Alberto me cuenta que en los setenta y ochenta en su barrio se hacían fiestas con la música que grababan de emisoras americanas que se cogían a través de antenas inventadas. Fue la época en que empezó a oírse Michael Jackson, Billie Joel, Donna Summer. Dice que en las grabaciones dejaban hasta la voz del locutor y así mismo las ponían en las fiestas.
«Las fiestas eran los sábados y ese día nos dedicábamos desde temprano a prepararla. Pintábamos bombillitos con pintura roja y como queríamos imitar los programas de bandas, sobre todo europeas, a través de un amigo que trabajaba en la industria química conseguíamos el hielo seco. Íbamos a su trabajo a buscar la piedra aquella que traíamos en la guagua».
Alberto habla de su etapa en el politécnico, del agrupamiento por afinidad. Los guapos para un lado, los tranquilos para otro, y, aparte, los rockeros, con sus pantalones a la cadera con una hebilla grande. Luego el pelo largo, él se ponía una crema y una media en la cabeza para que su pelo rizado se acoplara. «¡Qué lucha con el pelo caballero!», nos dice al Satan y a mí y nos divertimos conociendo de sobra que no hay aquí un gesto de superficialidad y sí un acto de rebeldía silenciosa, una declaración de independencia y pertenencia a un grupo profundamente unido por la música, el estilo de vida y la visión del mundo.

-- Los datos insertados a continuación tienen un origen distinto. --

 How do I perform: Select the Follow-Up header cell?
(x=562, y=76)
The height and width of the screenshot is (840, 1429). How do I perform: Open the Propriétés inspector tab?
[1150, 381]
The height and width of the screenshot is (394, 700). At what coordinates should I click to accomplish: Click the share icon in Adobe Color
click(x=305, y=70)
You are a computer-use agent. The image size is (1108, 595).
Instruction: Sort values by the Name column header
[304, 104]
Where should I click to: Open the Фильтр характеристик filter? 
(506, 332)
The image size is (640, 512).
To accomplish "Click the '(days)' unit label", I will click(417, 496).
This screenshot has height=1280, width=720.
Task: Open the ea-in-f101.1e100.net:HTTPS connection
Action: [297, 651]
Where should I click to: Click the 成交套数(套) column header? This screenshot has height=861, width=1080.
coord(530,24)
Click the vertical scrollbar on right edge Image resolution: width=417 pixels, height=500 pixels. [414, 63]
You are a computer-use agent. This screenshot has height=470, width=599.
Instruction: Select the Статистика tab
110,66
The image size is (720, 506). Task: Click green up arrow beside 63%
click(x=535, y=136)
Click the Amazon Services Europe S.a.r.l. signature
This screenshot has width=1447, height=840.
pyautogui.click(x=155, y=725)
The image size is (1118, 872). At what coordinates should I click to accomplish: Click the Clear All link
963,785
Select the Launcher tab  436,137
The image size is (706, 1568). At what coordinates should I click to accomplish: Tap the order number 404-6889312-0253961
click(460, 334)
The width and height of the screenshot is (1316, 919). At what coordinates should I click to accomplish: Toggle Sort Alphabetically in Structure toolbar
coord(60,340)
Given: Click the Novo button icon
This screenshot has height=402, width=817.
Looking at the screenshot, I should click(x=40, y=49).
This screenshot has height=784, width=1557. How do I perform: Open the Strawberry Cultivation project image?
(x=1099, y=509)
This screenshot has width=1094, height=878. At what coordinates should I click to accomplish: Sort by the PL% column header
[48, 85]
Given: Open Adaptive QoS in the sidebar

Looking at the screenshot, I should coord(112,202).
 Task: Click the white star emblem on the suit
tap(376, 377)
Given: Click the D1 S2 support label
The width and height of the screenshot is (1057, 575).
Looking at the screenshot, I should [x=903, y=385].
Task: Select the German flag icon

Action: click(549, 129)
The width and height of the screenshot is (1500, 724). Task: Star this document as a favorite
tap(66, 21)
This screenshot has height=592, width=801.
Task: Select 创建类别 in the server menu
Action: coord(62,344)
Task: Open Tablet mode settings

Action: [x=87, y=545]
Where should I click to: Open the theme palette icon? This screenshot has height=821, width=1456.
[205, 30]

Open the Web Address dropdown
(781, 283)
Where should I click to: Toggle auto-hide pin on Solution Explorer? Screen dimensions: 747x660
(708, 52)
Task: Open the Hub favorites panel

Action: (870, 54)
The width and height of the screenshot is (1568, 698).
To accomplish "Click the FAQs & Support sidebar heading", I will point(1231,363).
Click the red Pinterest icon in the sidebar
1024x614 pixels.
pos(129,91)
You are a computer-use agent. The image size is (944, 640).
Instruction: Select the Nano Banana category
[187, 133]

Alberto y el Satan hablan de música, tienen un conocimiento basto.

«Podemos hablar de música con cualquiera, yo tengo ahí de todo. Ahora es otra cosa, la juventud no se esfuerza porque la tecnología da lugar a eso. En nuestra juventud para que cayera un disco era un sufrimiento y cuando ese disco caía lo estabas oyendo dos meses seguidos. Nos aprendíamos el titulo de cada canción, el nombre de los integrantes, la discografía completa, la marca de los instrumentos. También lo apuntabas en libertas, como Javier el Copia. Ahora no».
«Nosotros somos de la época en que todo está guardado aquí. Alberto se lleva el dedo índice a la sien y lentamente lo va llevando al corazón».
Le pedí una frase, me dijo: «Solo los fuertes sobreviven, lo que no nos mata, nos hace más fuertes».